Her kurbanına farklı renkte bir kefen hazırlayarak onca kanlı cinayeti işleyen ana karakter Dua da ruhunda hiç büyümemiş bir kadın. Canice katlettiği kurbanlarının yanı sıra okunacak satırlarda onun masum yanı sayısız kereler görülüyor. 

İçerikteki tüm mesajlar kadına, çocuğa ve hayvana şiddet yönünde! Geçmişten bugüne, üstelik bugünkü bugüne bakıldığında kadının mücadelesi tam bir savaş! Türkiye geri kalmış bir toplum değil ama sanki gerilercesine katledilen, zulmedilen, tecavüz edilen bir kadın ordusu var! Caniler hak ettiği cezaları bulmuyor! Kurgu bu ya, kitabın ana kahramanı Dua da kendi kesiyor kötülerin cezasını! Kendince! 

“Sevgisiz ruh yıkıktır, virandır. Dolayısıyla ya suskun kalarak kendi sessizliğine gömülür ya da çığlık, kıyamet feryat ederek hayata patlar, hayatı patlatır!” ifadesinde bulunan yazarın kaleme aldığı Dua da travmalı bir kadın! Dövülmüş, sövülmüş, kardeş, ağabey bildikleri tarafından taciz edilmiş, kocası tarafından tecavüze uğramış, gözünün önünde köpekleri katledilmiş! Kabacası; Dua’ya kafayı yedirmişler! 

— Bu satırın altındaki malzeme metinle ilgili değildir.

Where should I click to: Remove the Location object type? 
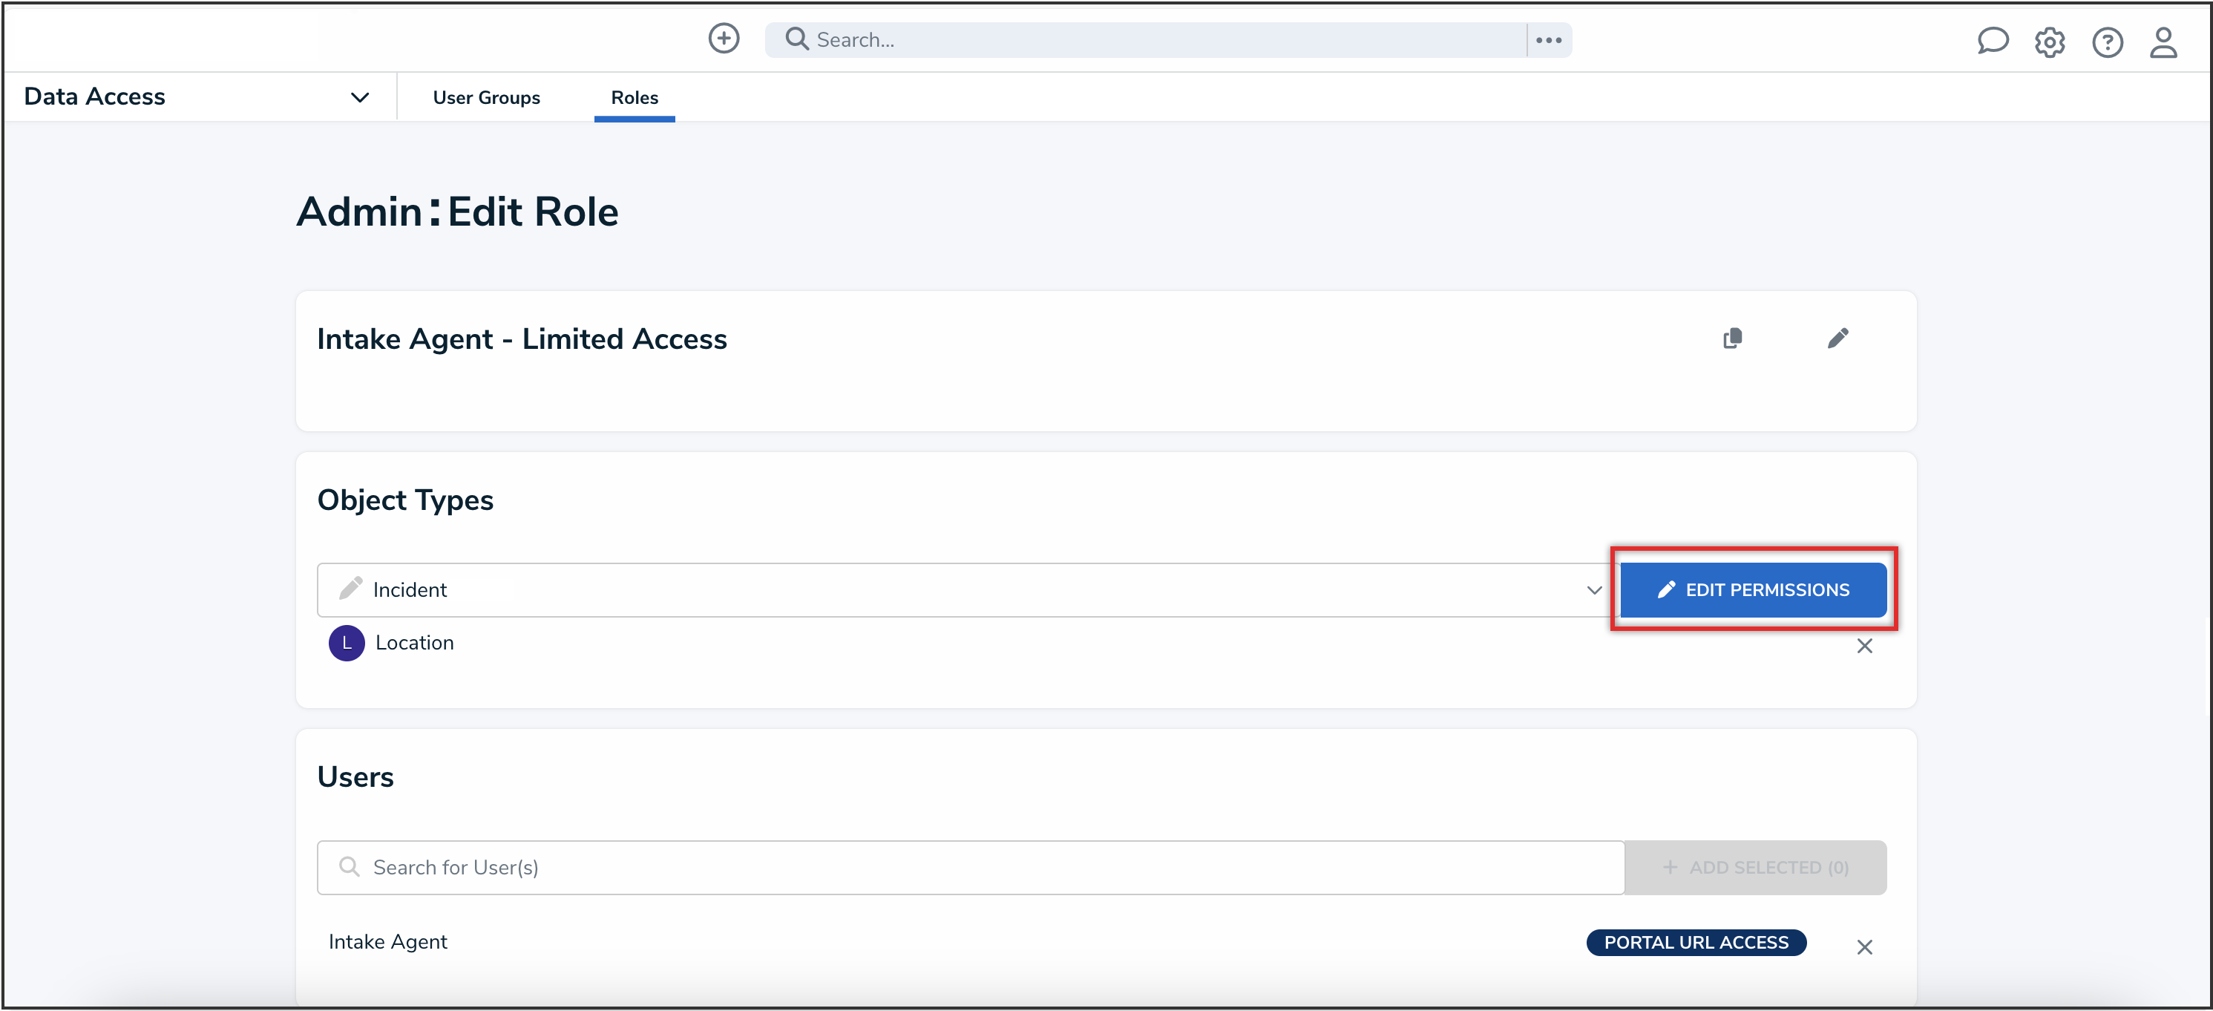tap(1864, 646)
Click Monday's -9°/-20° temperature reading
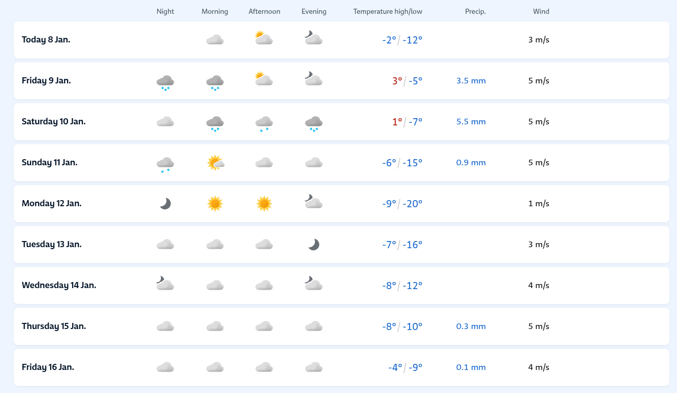Image resolution: width=677 pixels, height=393 pixels. (x=402, y=204)
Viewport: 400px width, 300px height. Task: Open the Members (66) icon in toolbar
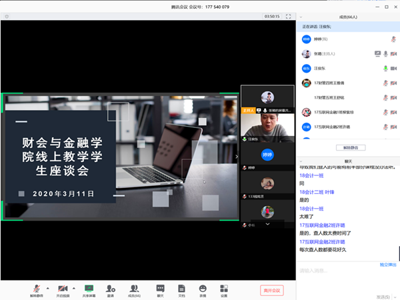134,288
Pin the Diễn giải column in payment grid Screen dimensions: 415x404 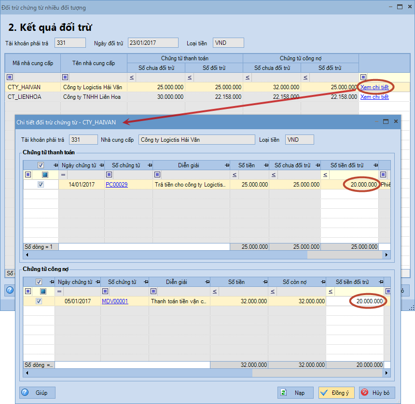226,165
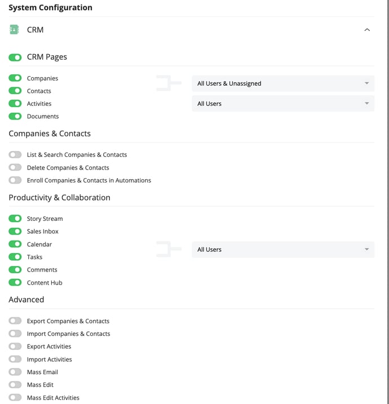The image size is (389, 404).
Task: Collapse the CRM section chevron
Action: point(367,30)
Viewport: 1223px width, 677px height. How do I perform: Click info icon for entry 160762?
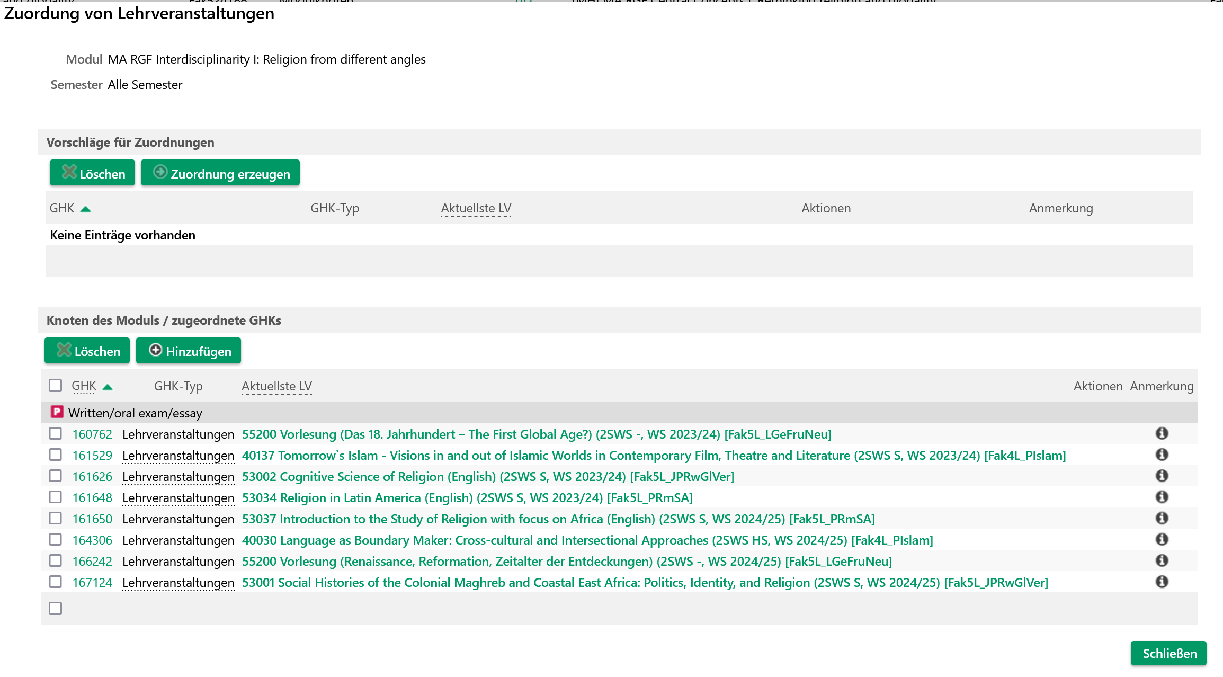coord(1162,433)
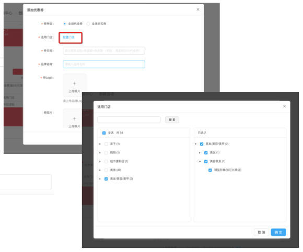Select the 全场代金券 radio button
Image resolution: width=303 pixels, height=252 pixels.
click(x=65, y=23)
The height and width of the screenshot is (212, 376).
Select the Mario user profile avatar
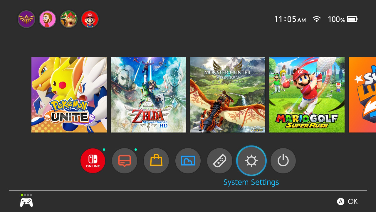(x=90, y=19)
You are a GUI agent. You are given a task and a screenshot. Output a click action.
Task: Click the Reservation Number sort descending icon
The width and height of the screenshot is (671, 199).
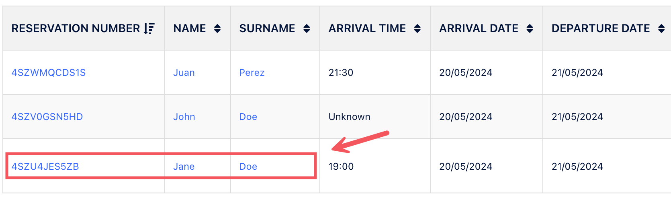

Bir kız çocuğuna, bir kadına yaşatılan bunca şeyin bir suç olduğunu anlayan, anlatan, algılayan, bu suça maruz olup sonra aynı suçun zanlısı olmadan ehli, insani yoluna devam eden, edebilen kaç kişi? Şiddet, bir zincir olmamalı! Bu vahşetin bir sonraki canisi olunmamalı! Maruz bırakana benzememeli! Kitaptaki Dua hikaye içinde bir kahraman… Peki toplum içindeki onca sayısız Dualar? Dolayısıyla içerik kadına, çocuğa, hayvana şiddetse bu konu herkesi “çok” ilgilendiriyor! O yüzden bu kitap çok satmalı, çok okunmalı. Hatta bu roman film de olmalı! 

“Romandaki Dua’da olduğu gibi çocukluğunda ve ergenliğinde ailesi tarafından şiddet mağduru olanların anıları şiddet ve sövgü ile dolup taşar. Beyin, vücudu yöneten organ olarak görev yapsa da esas beyni yöneten ruhtur. Ruh grip 

olmuşsa, ruhun burnu akıyorsa, ruhun ateşi kırk dereceyi geçmişse, ruh sızlıyorsa, ruh acıyorsa, ruh kanıyorsa sakin duramaz emanet bedende! İçinde olduğu bedenin kafatasındaki beyine öyle silleli komutlar verir ki darmadağın eder ya kendini ya incitenleri! Akıl delirirse tehlikeli değil de esas ruh delirirse, işte o fena! Can asıl bedende değil, ruhtadır. Canı değil, ruhu yakmamak esas mühim! Canı yanan ağlar, ruhu yanan dağlar!” diyerek çocukluğundan beri haksızlığa uğrayan kendisine ve tecavüze uğrayıp katledilmiş köpeklerin vebal sahiplerine zekice planlanmış cinayetlerle cezaladırarak ilahi adaletle kendi çapında bu romanıyla ses getirmek isteyen yazar “Bu roman benim ‘fantastik kalemim’ ama bu hayata dair ‘gerçek mesaj’ sizsiniz, biziz! Hepimiziz! Kendi çapımda ses getirmek istedim. Benim çapım nedir ki? Ama sizlerin, bizlerin, hepimizin çaplarını bir araya getirirsek ordulaşarak yeri yerinden oynatırız! Bir yere varmanın yolu da bir olmak değil midir? Yılmak yok, yola devam! Haydi bakalım, kitap bahane, el ele verip birlikten gücü doğurmak şahane! Kitabım, toplumumuzda ciddi sorun olan tüm bu mağduriyetlere ithafen yazılmış bir eserdir.” diyerek noktayı koyuyor.